FIFAM 2023 : une autre façon d’envisager le cinéma

FIFAM 2023 : une autre façon d’envisager le cinéma

Le Festival international du film d’Amiens, le FIFAM pour les intimes, s’est tenu courant novembre. Une 43e édition pour le festival picard, le deuxième sous la direction artistique de Marie-France Aubert qui a une nouvelle fois fait preuve d’une ambition artistique et d’une curiosité cinéphile contribuant à faire de la manifestation l’une des plus audacieuse et passionnante de la saison.
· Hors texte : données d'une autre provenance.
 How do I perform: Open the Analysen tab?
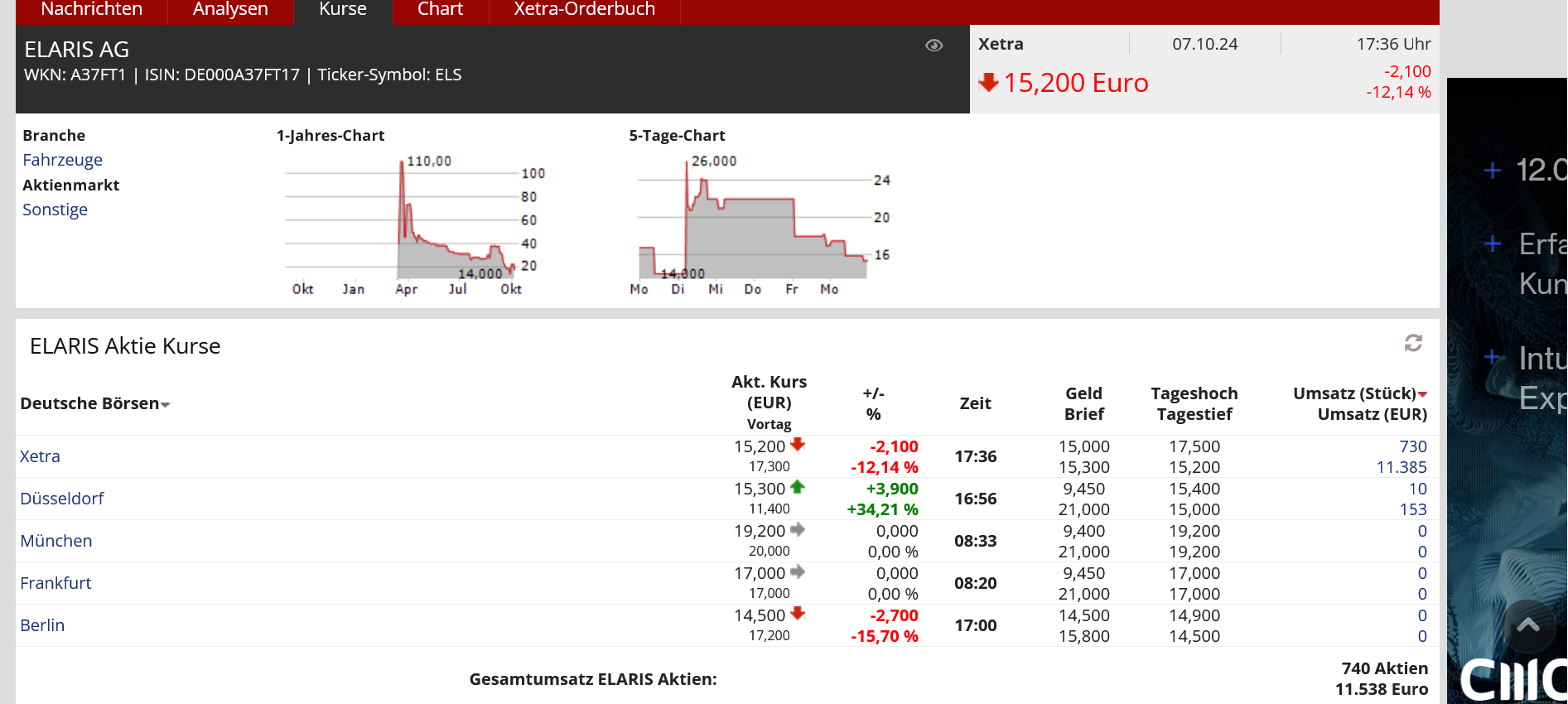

Cela se manifeste par des choix inspirés sur les sections compétitives dans lesquelles s’équilibrent les sujets forts et une exigence formelle qui n’est jamais reléguée au second plan, comme sur les sections thématiques et rétrospectives qui inventent une autre manière de faire dialoguer les oeuvres, les cinéastes et les époques.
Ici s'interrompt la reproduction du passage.